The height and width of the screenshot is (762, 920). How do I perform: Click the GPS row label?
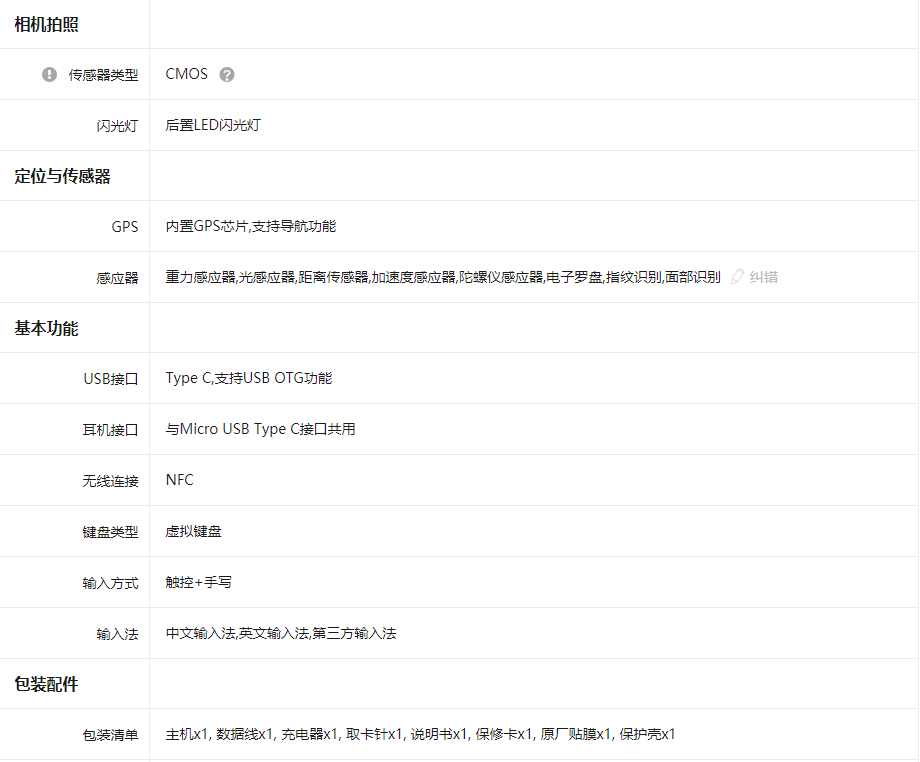pyautogui.click(x=124, y=227)
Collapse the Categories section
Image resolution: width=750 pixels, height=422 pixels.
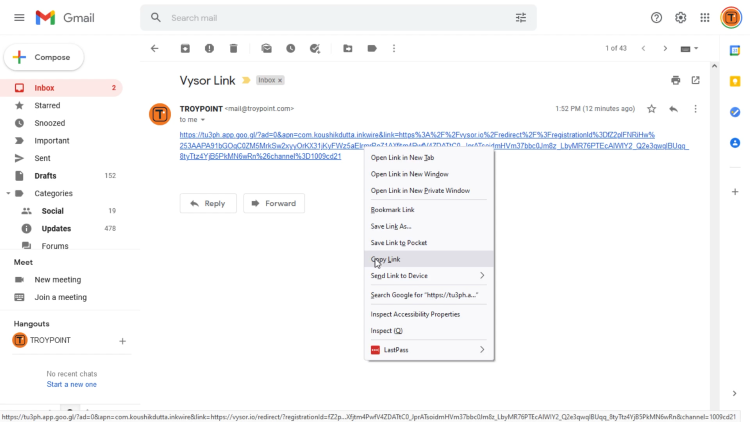8,193
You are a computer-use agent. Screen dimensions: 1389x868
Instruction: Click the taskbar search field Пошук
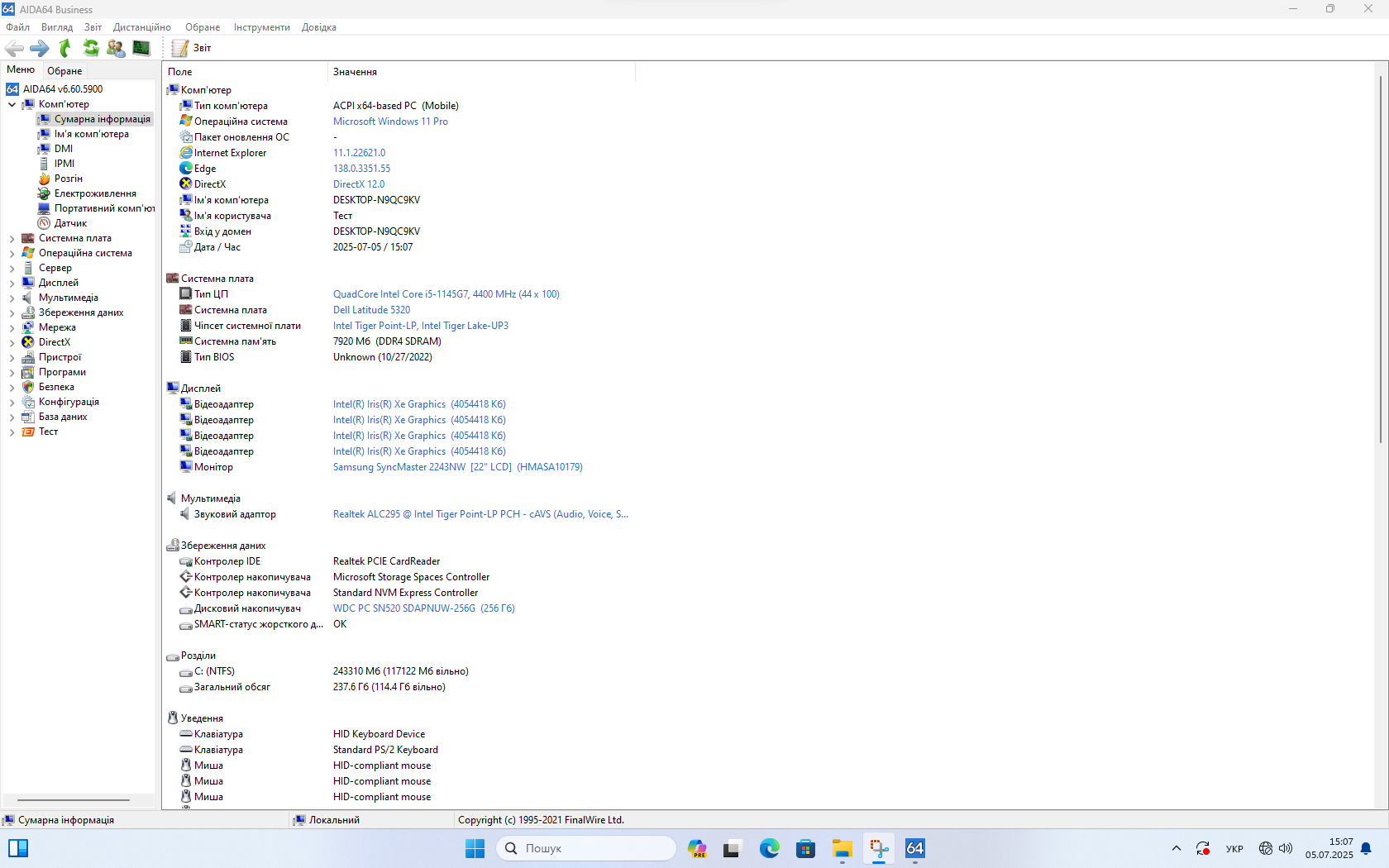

■ Task goal:
Would you retype the entries above in full, exactly as written, minus the pictures?

■ Reply:
The height and width of the screenshot is (762, 920). How do I perform: Click the GPS row label?
pyautogui.click(x=124, y=227)
Collapse the Categories section
Image resolution: width=750 pixels, height=422 pixels.
8,193
You are a computer-use agent. Screen dimensions: 1389x868
Instruction: Click the taskbar search field Пошук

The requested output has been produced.